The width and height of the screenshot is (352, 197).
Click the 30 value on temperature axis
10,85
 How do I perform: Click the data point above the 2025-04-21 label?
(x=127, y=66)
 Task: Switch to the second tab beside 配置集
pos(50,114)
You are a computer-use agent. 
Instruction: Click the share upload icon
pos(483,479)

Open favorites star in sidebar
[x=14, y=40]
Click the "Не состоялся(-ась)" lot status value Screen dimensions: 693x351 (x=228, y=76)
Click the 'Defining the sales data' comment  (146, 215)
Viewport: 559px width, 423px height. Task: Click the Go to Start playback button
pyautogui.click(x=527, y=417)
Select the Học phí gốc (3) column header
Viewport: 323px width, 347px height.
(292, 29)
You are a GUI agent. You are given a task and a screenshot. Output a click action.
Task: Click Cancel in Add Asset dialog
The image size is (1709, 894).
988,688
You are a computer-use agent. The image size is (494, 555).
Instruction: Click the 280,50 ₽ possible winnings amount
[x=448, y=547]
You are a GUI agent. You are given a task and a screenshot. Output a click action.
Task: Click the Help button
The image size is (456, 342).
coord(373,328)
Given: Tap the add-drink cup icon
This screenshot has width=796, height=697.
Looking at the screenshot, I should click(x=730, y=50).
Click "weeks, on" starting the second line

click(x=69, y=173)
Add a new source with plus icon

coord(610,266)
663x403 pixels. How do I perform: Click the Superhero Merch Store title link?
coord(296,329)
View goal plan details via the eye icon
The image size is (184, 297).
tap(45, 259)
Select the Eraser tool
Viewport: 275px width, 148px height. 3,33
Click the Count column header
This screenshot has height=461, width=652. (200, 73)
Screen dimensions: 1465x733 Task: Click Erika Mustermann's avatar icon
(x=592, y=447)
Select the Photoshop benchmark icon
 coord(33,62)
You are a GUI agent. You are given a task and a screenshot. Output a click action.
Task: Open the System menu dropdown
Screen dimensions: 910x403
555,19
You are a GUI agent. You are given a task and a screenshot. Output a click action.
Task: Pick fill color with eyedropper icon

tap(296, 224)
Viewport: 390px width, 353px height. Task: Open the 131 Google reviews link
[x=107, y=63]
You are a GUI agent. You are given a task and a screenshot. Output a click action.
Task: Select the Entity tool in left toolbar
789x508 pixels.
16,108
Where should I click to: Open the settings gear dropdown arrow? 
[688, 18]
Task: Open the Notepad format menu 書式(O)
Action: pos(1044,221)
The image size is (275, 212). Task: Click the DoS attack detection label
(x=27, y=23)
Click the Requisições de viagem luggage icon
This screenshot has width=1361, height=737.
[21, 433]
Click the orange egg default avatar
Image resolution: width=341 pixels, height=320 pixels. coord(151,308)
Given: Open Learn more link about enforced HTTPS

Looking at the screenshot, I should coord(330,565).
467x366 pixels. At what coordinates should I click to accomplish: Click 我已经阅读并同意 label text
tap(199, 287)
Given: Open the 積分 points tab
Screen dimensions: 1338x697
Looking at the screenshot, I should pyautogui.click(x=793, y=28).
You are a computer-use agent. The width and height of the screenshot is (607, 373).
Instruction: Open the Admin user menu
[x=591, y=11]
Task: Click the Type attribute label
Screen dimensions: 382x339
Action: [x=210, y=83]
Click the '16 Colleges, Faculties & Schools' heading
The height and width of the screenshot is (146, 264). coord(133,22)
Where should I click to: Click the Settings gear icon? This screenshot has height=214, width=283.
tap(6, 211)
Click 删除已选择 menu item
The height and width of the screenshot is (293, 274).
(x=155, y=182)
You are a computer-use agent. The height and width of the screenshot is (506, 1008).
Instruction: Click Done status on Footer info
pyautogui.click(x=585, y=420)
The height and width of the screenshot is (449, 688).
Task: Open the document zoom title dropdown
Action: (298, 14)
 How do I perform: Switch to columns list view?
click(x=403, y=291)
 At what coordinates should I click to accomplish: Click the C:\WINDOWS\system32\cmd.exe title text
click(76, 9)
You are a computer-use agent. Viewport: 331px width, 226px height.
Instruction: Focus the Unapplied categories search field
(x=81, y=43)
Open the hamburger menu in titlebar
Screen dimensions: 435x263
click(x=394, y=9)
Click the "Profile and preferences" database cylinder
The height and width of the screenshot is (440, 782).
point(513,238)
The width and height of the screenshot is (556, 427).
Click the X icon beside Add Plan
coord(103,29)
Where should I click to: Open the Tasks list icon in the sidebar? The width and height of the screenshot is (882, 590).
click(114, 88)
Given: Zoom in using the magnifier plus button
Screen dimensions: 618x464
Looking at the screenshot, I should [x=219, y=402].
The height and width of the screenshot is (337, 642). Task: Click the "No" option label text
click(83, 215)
_ _ _ _ _
Output the listing exactly. Leave no line out.

The width and height of the screenshot is (352, 197).
Click the 30 value on temperature axis
10,85
 How do I perform: Click the data point above the 2025-04-21 label?
(x=127, y=66)
 Task: Switch to the second tab beside 配置集
pos(50,114)
You are a computer-use agent. 
Instruction: Click the share upload icon
pos(483,479)

Open favorites star in sidebar
[x=14, y=40]
Click the "Не состоялся(-ась)" lot status value Screen dimensions: 693x351 (x=228, y=76)
Click the 'Defining the sales data' comment  (146, 215)
Viewport: 559px width, 423px height. Task: Click the Go to Start playback button
pyautogui.click(x=527, y=417)
Select the Học phí gốc (3) column header
Viewport: 323px width, 347px height.
(292, 29)
You are a GUI agent. You are given a task and a screenshot. Output a click action.
Task: Click Cancel in Add Asset dialog
The image size is (1709, 894).
988,688
You are a computer-use agent. The image size is (494, 555).
Instruction: Click the 280,50 ₽ possible winnings amount
[x=448, y=547]
You are a GUI agent. You are given a task and a screenshot. Output a click action.
Task: Click the Help button
The image size is (456, 342).
coord(373,328)
Given: Tap the add-drink cup icon
This screenshot has width=796, height=697.
Looking at the screenshot, I should click(x=730, y=50).
Click "weeks, on" starting the second line

click(x=69, y=173)
Add a new source with plus icon

coord(610,266)
663x403 pixels. How do I perform: Click the Superhero Merch Store title link?
coord(296,329)
View goal plan details via the eye icon
The image size is (184, 297).
tap(45, 259)
Select the Eraser tool
Viewport: 275px width, 148px height. 3,33
Click the Count column header
This screenshot has height=461, width=652. (200, 73)
Screen dimensions: 1465x733 Task: Click Erika Mustermann's avatar icon
(x=592, y=447)
Select the Photoshop benchmark icon
 coord(33,62)
You are a GUI agent. You are given a task and a screenshot. Output a click action.
Task: Open the System menu dropdown
Screen dimensions: 910x403
555,19
You are a GUI agent. You are given a task and a screenshot. Output a click action.
Task: Pick fill color with eyedropper icon

tap(296, 224)
Viewport: 390px width, 353px height. Task: Open the 131 Google reviews link
[x=107, y=63]
You are a GUI agent. You are given a task and a screenshot. Output a click action.
Task: Select the Entity tool in left toolbar
789x508 pixels.
16,108
Where should I click to: Open the settings gear dropdown arrow? 
[688, 18]
Task: Open the Notepad format menu 書式(O)
Action: pos(1044,221)
The image size is (275, 212). Task: Click the DoS attack detection label
(x=27, y=23)
Click the Requisições de viagem luggage icon
This screenshot has width=1361, height=737.
[21, 433]
Click the orange egg default avatar
Image resolution: width=341 pixels, height=320 pixels. coord(151,308)
Given: Open Learn more link about enforced HTTPS

Looking at the screenshot, I should coord(330,565).
467x366 pixels. At what coordinates should I click to accomplish: Click 我已经阅读并同意 label text
tap(199, 287)
Given: Open the 積分 points tab
Screen dimensions: 1338x697
Looking at the screenshot, I should pyautogui.click(x=793, y=28).
You are a computer-use agent. The width and height of the screenshot is (607, 373).
Instruction: Open the Admin user menu
[x=591, y=11]
Task: Click the Type attribute label
Screen dimensions: 382x339
Action: [x=210, y=83]
Click the '16 Colleges, Faculties & Schools' heading
The height and width of the screenshot is (146, 264). coord(133,22)
Where should I click to: Click the Settings gear icon? This screenshot has height=214, width=283.
tap(6, 211)
Click 删除已选择 menu item
The height and width of the screenshot is (293, 274).
(x=155, y=182)
You are a computer-use agent. The height and width of the screenshot is (506, 1008).
Instruction: Click Done status on Footer info
pyautogui.click(x=585, y=420)
The height and width of the screenshot is (449, 688).
Task: Open the document zoom title dropdown
Action: (298, 14)
 How do I perform: Switch to columns list view?
click(x=403, y=291)
 At what coordinates should I click to accomplish: Click the C:\WINDOWS\system32\cmd.exe title text
click(76, 9)
You are a computer-use agent. Viewport: 331px width, 226px height.
Instruction: Focus the Unapplied categories search field
(x=81, y=43)
Open the hamburger menu in titlebar
Screen dimensions: 435x263
click(x=394, y=9)
Click the "Profile and preferences" database cylinder
The height and width of the screenshot is (440, 782).
point(513,238)
The width and height of the screenshot is (556, 427).
Click the X icon beside Add Plan
coord(103,29)
Where should I click to: Open the Tasks list icon in the sidebar? The width and height of the screenshot is (882, 590).
click(114, 88)
Given: Zoom in using the magnifier plus button
Screen dimensions: 618x464
Looking at the screenshot, I should [x=219, y=402].
The height and width of the screenshot is (337, 642). Task: Click the "No" option label text
click(83, 215)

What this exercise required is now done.